*** EXERCISE INPUT Section Begins ***

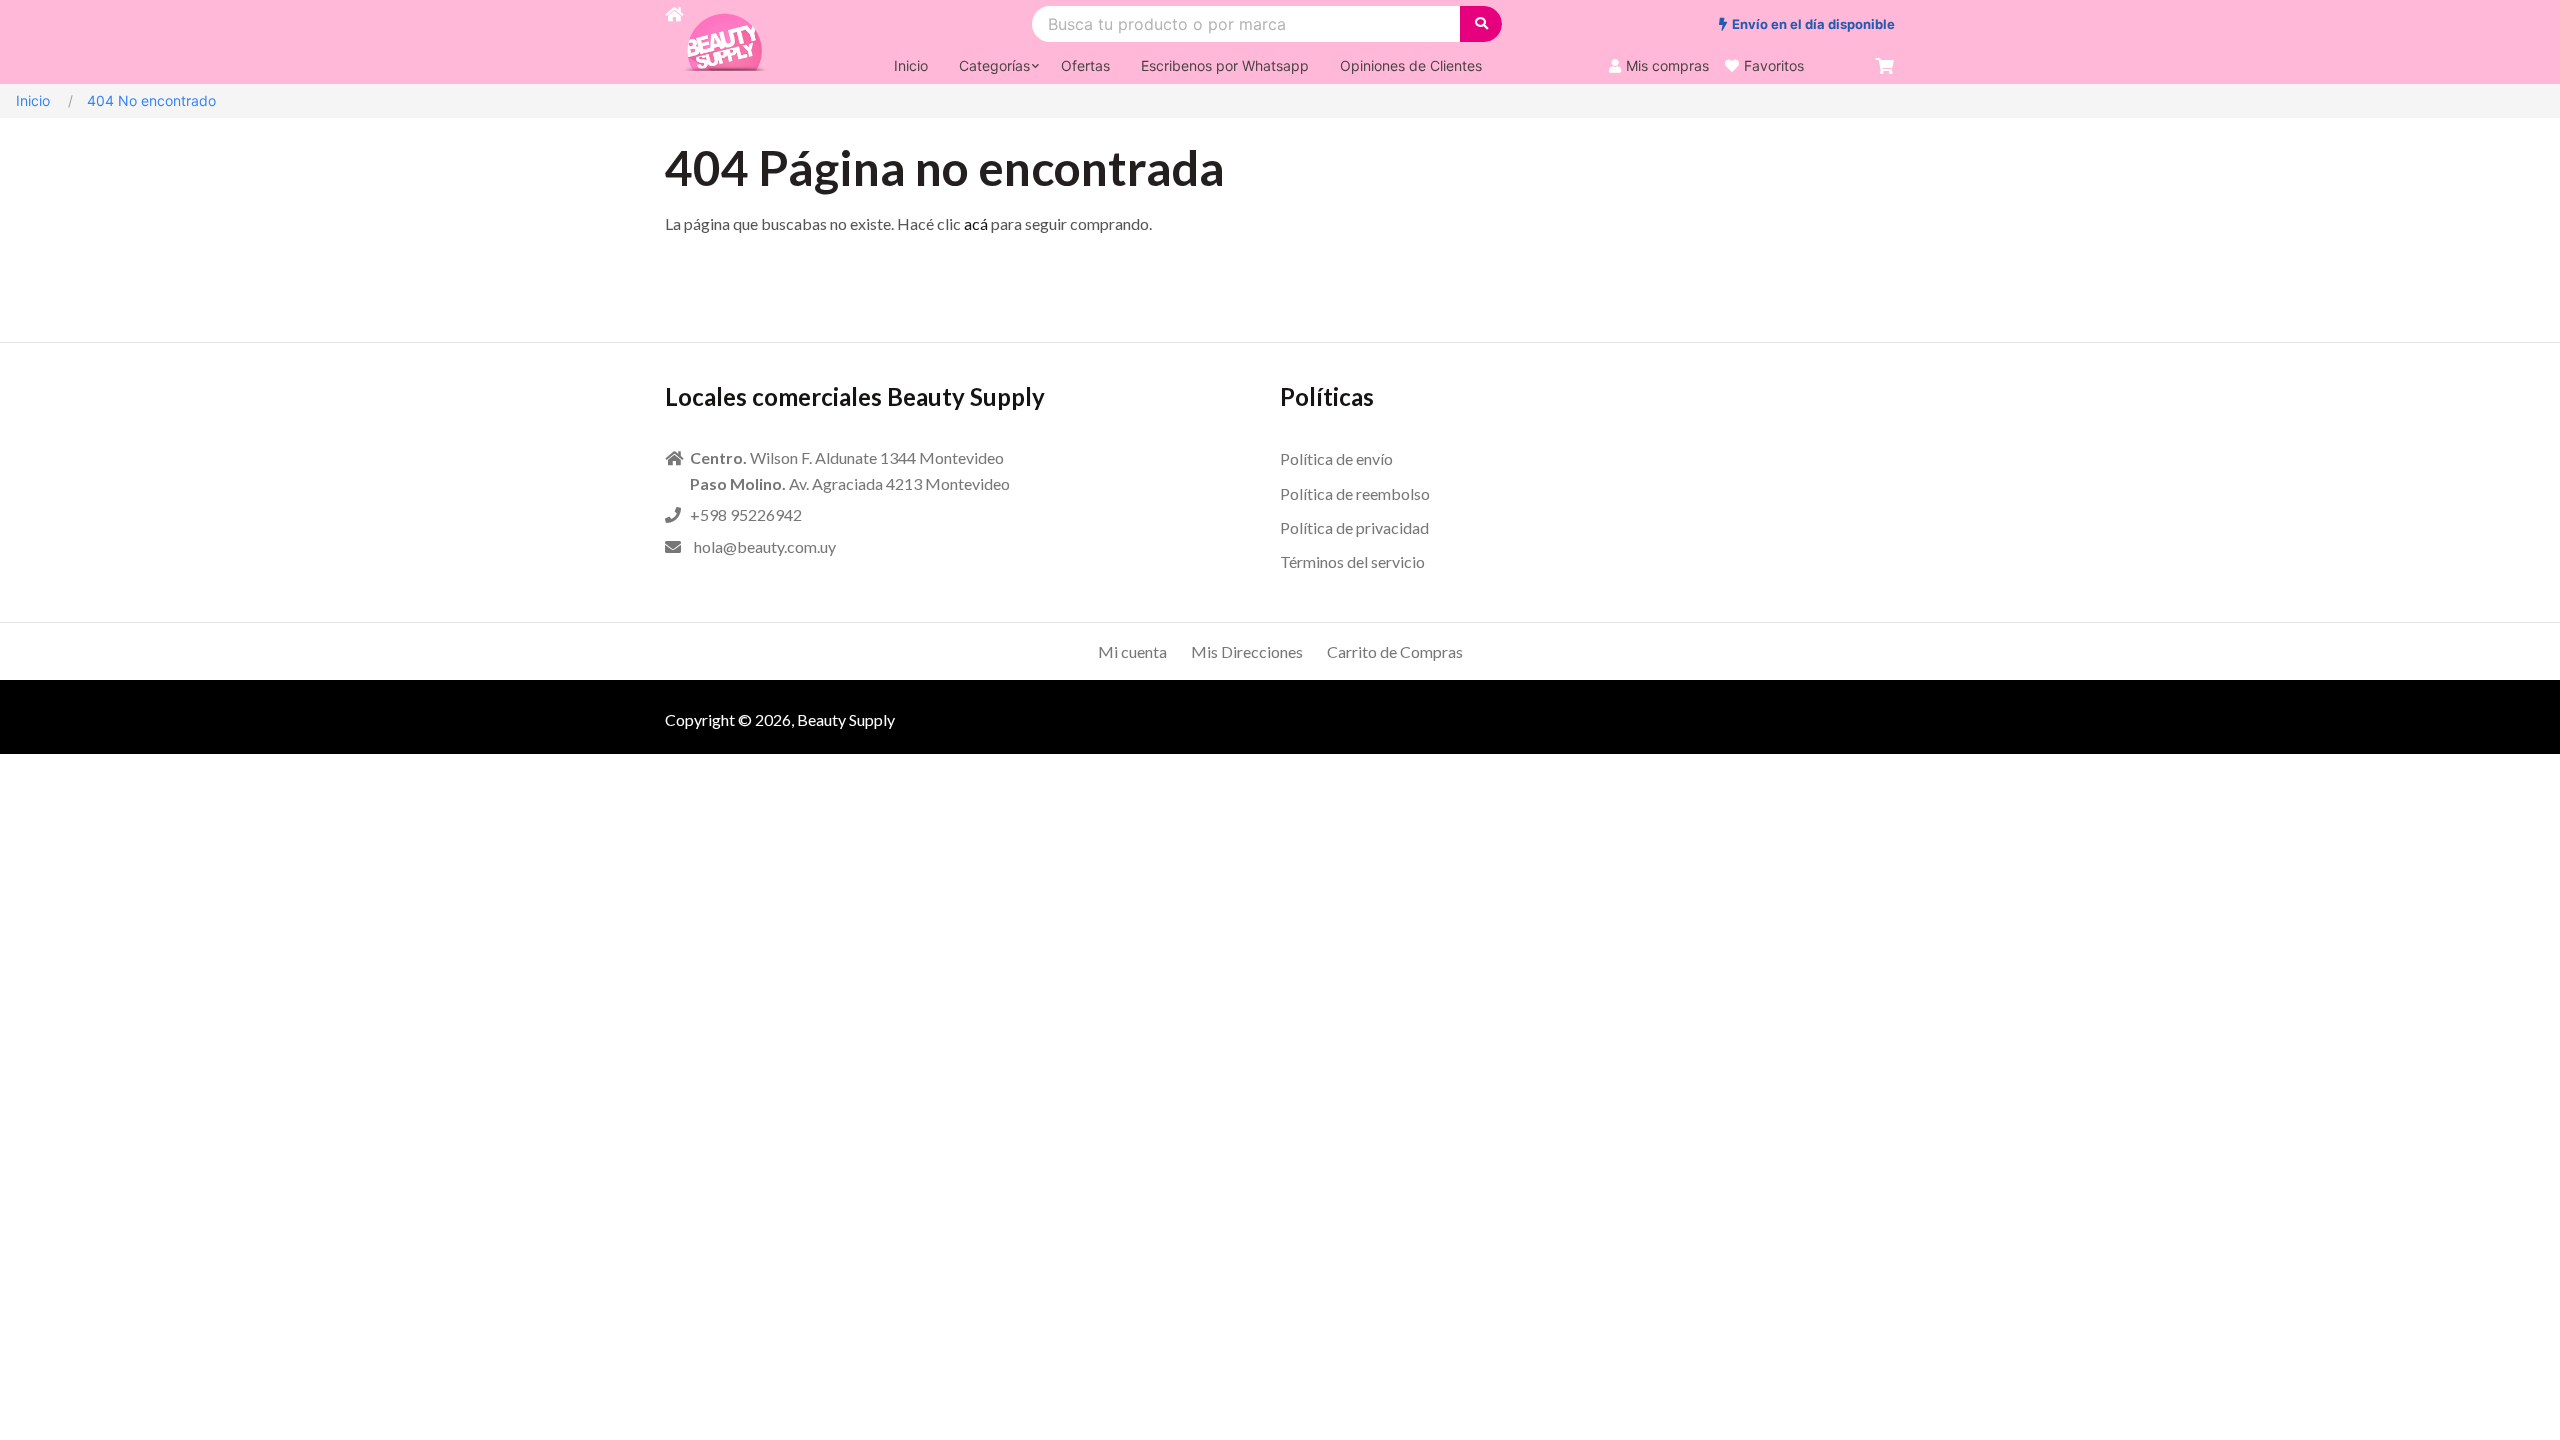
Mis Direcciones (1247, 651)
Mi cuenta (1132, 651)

*** EXERCISE INPUT Section Ends ***
*** EXERCISE INPUT Section Begins ***

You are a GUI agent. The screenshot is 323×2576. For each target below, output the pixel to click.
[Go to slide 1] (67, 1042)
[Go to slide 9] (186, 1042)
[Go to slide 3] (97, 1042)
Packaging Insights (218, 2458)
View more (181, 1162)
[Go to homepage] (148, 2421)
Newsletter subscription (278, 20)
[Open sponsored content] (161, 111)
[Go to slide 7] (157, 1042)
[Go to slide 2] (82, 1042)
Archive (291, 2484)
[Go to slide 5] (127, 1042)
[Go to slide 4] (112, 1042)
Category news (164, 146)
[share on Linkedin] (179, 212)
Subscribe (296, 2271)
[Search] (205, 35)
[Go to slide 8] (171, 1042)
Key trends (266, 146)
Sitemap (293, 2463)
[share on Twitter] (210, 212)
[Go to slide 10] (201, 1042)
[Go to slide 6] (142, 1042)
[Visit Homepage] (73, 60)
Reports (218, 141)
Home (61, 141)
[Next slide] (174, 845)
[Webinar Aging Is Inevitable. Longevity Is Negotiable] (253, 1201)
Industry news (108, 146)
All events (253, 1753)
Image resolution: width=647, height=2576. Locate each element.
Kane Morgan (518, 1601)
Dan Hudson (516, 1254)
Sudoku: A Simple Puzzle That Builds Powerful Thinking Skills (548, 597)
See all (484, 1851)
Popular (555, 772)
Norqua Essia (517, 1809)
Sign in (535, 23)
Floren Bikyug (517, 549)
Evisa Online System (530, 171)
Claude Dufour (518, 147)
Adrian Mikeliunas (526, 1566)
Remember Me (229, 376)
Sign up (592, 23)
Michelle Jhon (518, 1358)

*** EXERCISE INPUT Section Ends ***

▶ EXERCISE OBJECTIVE
Please copy, exactly and with nothing else, the lines above beginning at the line that has "[Go to homepage] (148, 2421)" and ending with the line that has "Key trends (266, 146)".

▶ RESULT OF THIS TASK
[Go to homepage] (148, 2421)
Newsletter subscription (278, 20)
[Open sponsored content] (161, 111)
[Go to slide 7] (157, 1042)
[Go to slide 2] (82, 1042)
Archive (291, 2484)
[Go to slide 5] (127, 1042)
[Go to slide 4] (112, 1042)
Category news (164, 146)
[share on Linkedin] (179, 212)
Subscribe (296, 2271)
[Search] (205, 35)
[Go to slide 8] (171, 1042)
Key trends (266, 146)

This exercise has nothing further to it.